- _Assigned task 1_
In the text of contemplative passages, what is the ego compared to?
- _Assigned task 2_
Quote the text of contemplative passages word for word, starting at the words "Let this monkey" and stopping after "the center, watching.".

- _Given text_
Just remain in the center

The ego is a monkey catapulting through the jungle: Totally fascinated by the realm of the senses, it swings from one desire to the next, one conflict to the next, one self-centered idea to the next.

Let this monkey go. Let the senses go. Let desires go. Let conflicts go. Let ideas go. Let the fiction of life and death go.

Just remain in the center, watching.

And then forget that you are there.

Lao Tzu, Hua Hu Ching

Another day

This is another day, Lord.

I know not what it will bring forth, but make me ready for whatever it may be.

If I am to stand up, help me to stand bravely.

If I am to sit still, help me to sit quietly. If I am to lie low, help me to do it patiently.

And if I am to do nothing, let me do it gallantly.

Make these words more than words. Amen.

1979 Book of Common Prayer

Stop running

Now I become myself.

Collected data entries

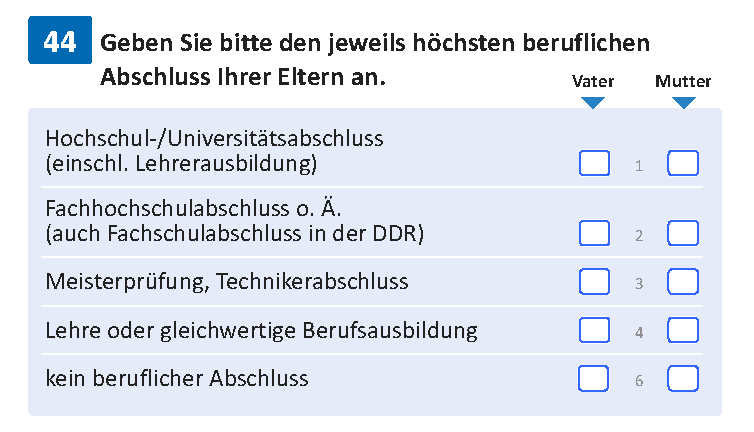Click the blue triangle under Vater
The image size is (754, 432).
[x=592, y=102]
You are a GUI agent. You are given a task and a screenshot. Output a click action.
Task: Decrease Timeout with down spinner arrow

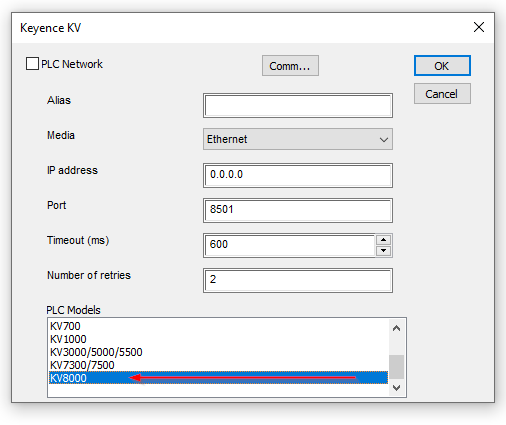(384, 251)
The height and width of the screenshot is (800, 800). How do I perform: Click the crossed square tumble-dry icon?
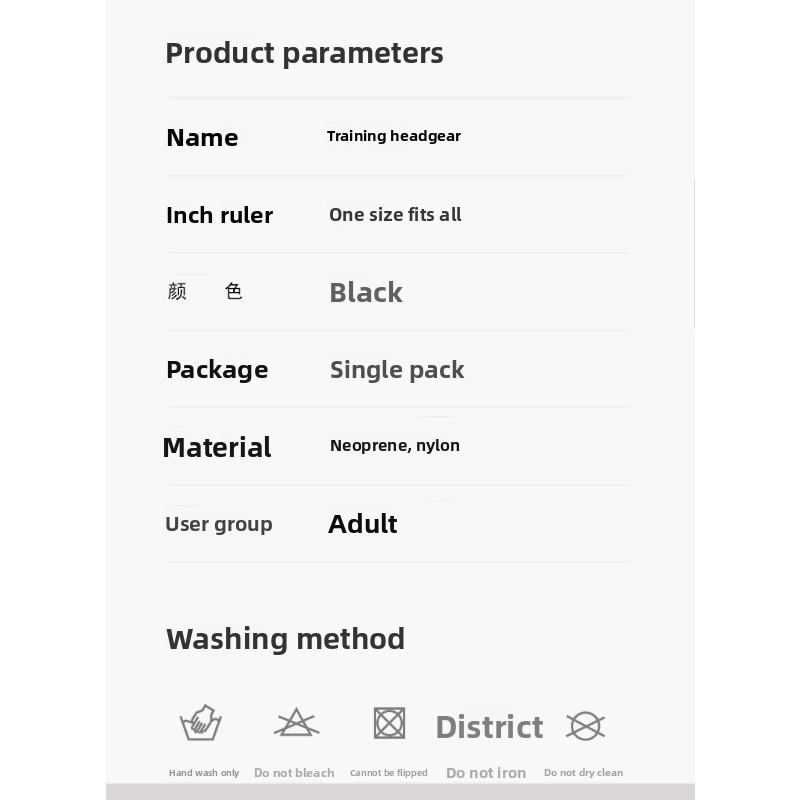[x=389, y=722]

- _Exercise output 1_
A monkey catapulting through the jungle.

- _Exercise output 2_
Let this monkey go. Let the senses go. Let desires go. Let conflicts go. Let ideas go. Let the fiction of life and death go.

Just remain in the center, watching.